JupyterHub for Personal Use or Small Team


#1

I’ve been toying around with setting up a JupyterHub deployment for a while but many of the technologies involved are not super familiar to me. I’m perfectly comfortable with my local jupyter lab setup but the complexity of JupyterHub seems on another level. I thought I might describe what I’d like to be able to do and see if people thought JupyterHub was the appropriate solution or if it was overkill.

Currently, I run Jupyer Lab locally from my workstation, but I sometimes run into situations where I’d like more power. I’ve considered migrating my set up to an EC2 instance, but would really like to be able to spin up instances on demand when the need arises and have them shut down once I close that particular project. I could stage a number of different EC2 instances of different sizes but that seems awkward. Also, continuously running a kubernetes server on EC2 or using EKS seems like overkill. It would be more justifiable if I got more people on my team using it, but I’m not at that point yet.

I think for my own use case the ideal would be to run JupyterLab from my workstation or a single EC2 instance in such a way that I could use remote kernels that launch different sized EC2 instances in a similar way to the way I can connect different notebooks to different kernels or conda environments. I’ve been intrigued by this description of how Harry’s approached the problem as well as the cloudJHub implementation at Harvard, but again those are both pushing me out of my comfort zone a bit.

I’m happy to try to learn more about some of these technologies, but have trouble prioritizing which ones. Any advice or suggestions? Thanks!


#2

Hi @sterlinm,

I think the hard part is the scalability you require. It is not easy, and might be something where Jupyter itself will not be the right answer. Do you need more CPU ? Or Memory ? Are you trying to parallelize your code ?

If so (and you use Python), you may want to look at dask, which itself should be able to scale.

But you are pretty much starting to hit the current state of the art in scalable computation.

If you are interested in kubernetes and deployments, maybe you want to try contributing to mybinder, at least until you get enough understaning of kubernetes/jupyterhub integration.

I woudl love to spawn EC2 (or whatever) instances on a per-kernel basis. That seem to be the goal of enterprise gateway , and to work better for slow starting kernels (e.g starting an EC2 instance), we need to make all the internal API async. They are blocking right now which leads to a number of problem.

Does some of this make some sens ? Sorry to not have an out of the box answer.


#3

Thanks @carreau,

I appreciate the answer. I’ve looked a bit into dask as well and am at a similar stage where I’m really interested in it but don’t feel I’ve got a handle on it yet. I’ve spent some time playing with it locally and occasionally run into issues where some step (probably a shuffle) ends up being surprisingly expensive where I end up having to force quit the process. I think the issue is my lack of understanding, but that’s prevented me from experimenting with setting up a dask cluster.

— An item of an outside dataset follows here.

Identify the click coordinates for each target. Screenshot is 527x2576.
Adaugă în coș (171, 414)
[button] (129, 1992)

Usually the issue I’m wrestling with is memory, although I’d like to get more into parallelizing my code. To be honest, I don’t need the scale most of the time, but there are times (maybe 10-20%) when it would be helpful. That’s why I’ve been wanting to find some sort of EC2 on demand set up that meshes relatively seamlessly with my development environment. It does seem like enterprise gateway is getting at what I want but it might be too bleeding edge for me.

As an alternative to JupyterHub, I’ve wondered if I just need to customize a cloud setup that makes it easy to switch instances. Using AWS as an example, if had my data and development configuration on a drive (EFS? S3? not sure) that was easy to move from one instance to another then I could maybe have some custom scripts that make it easy to switch between instance sizes. It’s very possible this is already a service from one of the big cloud providers and I’m just not aware of it.

I think Google Colab has a UI toggle that turns on GPU access. That’s along the lines of what I’m imagining. While I’d love it if there was some super simple out of the box answer, that would have reflected very poorly on my googling skills. Thanks again for the information!


#4

If you’re ok with stopping the machine, It’s not that hard in EC2. If you store data on EBS or S3, all you have to do is stop the machine. And then if you select the node, you can change the instance type to make it bigger (it’s greyed out because my instances are all running, but if you stop them, it’ll show up)

Screenshot%20from%202019-03-14%2016-38-57

The downside, is of course, you loose your kernel state, and you’ll have to restart jupyter once you connect. I don’t know of a better way than that.

I also run a managed paid service where you can do something similar, if that is of interest to you. (You can find the link in my profile or message me, I don’t want to advertise in this forum)


#5

Thanks! That may be good enough for my needs. Much appreciated!